### What this task involves
Reproduce every line of the material below word for word, with no changes.

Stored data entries
-----

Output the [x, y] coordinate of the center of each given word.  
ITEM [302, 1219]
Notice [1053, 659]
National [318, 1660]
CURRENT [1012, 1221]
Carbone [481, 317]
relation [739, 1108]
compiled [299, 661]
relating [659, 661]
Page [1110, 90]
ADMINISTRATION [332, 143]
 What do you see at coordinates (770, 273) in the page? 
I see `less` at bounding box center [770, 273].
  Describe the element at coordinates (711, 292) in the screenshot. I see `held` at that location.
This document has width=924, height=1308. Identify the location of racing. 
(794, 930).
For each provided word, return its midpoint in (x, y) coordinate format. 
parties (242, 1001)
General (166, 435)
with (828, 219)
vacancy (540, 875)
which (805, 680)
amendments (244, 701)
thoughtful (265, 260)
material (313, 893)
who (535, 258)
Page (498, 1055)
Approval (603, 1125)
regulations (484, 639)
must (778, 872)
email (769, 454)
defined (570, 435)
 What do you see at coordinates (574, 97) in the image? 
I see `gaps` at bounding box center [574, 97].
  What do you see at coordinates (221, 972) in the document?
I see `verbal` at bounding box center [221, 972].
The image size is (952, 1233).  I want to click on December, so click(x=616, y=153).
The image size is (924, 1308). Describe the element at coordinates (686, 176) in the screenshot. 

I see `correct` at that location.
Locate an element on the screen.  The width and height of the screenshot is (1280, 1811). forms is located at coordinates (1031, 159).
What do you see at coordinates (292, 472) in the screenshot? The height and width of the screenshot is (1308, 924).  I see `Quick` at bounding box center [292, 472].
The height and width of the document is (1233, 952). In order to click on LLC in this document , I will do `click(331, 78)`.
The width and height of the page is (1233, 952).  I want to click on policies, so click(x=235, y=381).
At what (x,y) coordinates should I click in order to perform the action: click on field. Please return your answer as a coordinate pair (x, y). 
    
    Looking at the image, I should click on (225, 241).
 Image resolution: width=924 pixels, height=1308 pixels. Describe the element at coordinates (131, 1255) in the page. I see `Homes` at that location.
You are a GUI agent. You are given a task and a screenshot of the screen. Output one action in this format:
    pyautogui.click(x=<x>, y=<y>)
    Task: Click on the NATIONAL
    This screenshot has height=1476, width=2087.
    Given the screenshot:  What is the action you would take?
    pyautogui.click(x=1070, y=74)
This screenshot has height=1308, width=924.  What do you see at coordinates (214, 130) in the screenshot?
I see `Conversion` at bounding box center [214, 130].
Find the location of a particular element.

-----

### Correct output
Output the [x, y] coordinate of the center of each given word.  
ITEM [302, 1219]
Notice [1053, 659]
National [318, 1660]
CURRENT [1012, 1221]
Carbone [481, 317]
relation [739, 1108]
compiled [299, 661]
relating [659, 661]
Page [1110, 90]
ADMINISTRATION [332, 143]
 What do you see at coordinates (770, 273) in the page? 
I see `less` at bounding box center [770, 273].
  Describe the element at coordinates (711, 292) in the screenshot. I see `held` at that location.
This document has width=924, height=1308. Identify the location of racing. 
(794, 930).
For each provided word, return its midpoint in (x, y) coordinate format. 
parties (242, 1001)
General (166, 435)
with (828, 219)
vacancy (540, 875)
which (805, 680)
amendments (244, 701)
thoughtful (265, 260)
material (313, 893)
who (535, 258)
Page (498, 1055)
Approval (603, 1125)
regulations (484, 639)
must (778, 872)
email (769, 454)
defined (570, 435)
 What do you see at coordinates (574, 97) in the image? 
I see `gaps` at bounding box center [574, 97].
  What do you see at coordinates (221, 972) in the document?
I see `verbal` at bounding box center [221, 972].
The image size is (952, 1233).  I want to click on December, so click(x=616, y=153).
The image size is (924, 1308). Describe the element at coordinates (686, 176) in the screenshot. 

I see `correct` at that location.
Locate an element on the screen.  The width and height of the screenshot is (1280, 1811). forms is located at coordinates (1031, 159).
What do you see at coordinates (292, 472) in the screenshot? The height and width of the screenshot is (1308, 924).  I see `Quick` at bounding box center [292, 472].
The height and width of the document is (1233, 952). In order to click on LLC in this document , I will do `click(331, 78)`.
The width and height of the page is (1233, 952).  I want to click on policies, so click(x=235, y=381).
At what (x,y) coordinates should I click in order to perform the action: click on field. Please return your answer as a coordinate pair (x, y). 
    
    Looking at the image, I should click on (225, 241).
 Image resolution: width=924 pixels, height=1308 pixels. Describe the element at coordinates (131, 1255) in the page. I see `Homes` at that location.
You are a GUI agent. You are given a task and a screenshot of the screen. Output one action in this format:
    pyautogui.click(x=<x>, y=<y>)
    Task: Click on the NATIONAL
    This screenshot has height=1476, width=2087.
    Given the screenshot:  What is the action you would take?
    pyautogui.click(x=1070, y=74)
This screenshot has height=1308, width=924.  What do you see at coordinates (214, 130) in the screenshot?
I see `Conversion` at bounding box center [214, 130].
Find the location of a particular element.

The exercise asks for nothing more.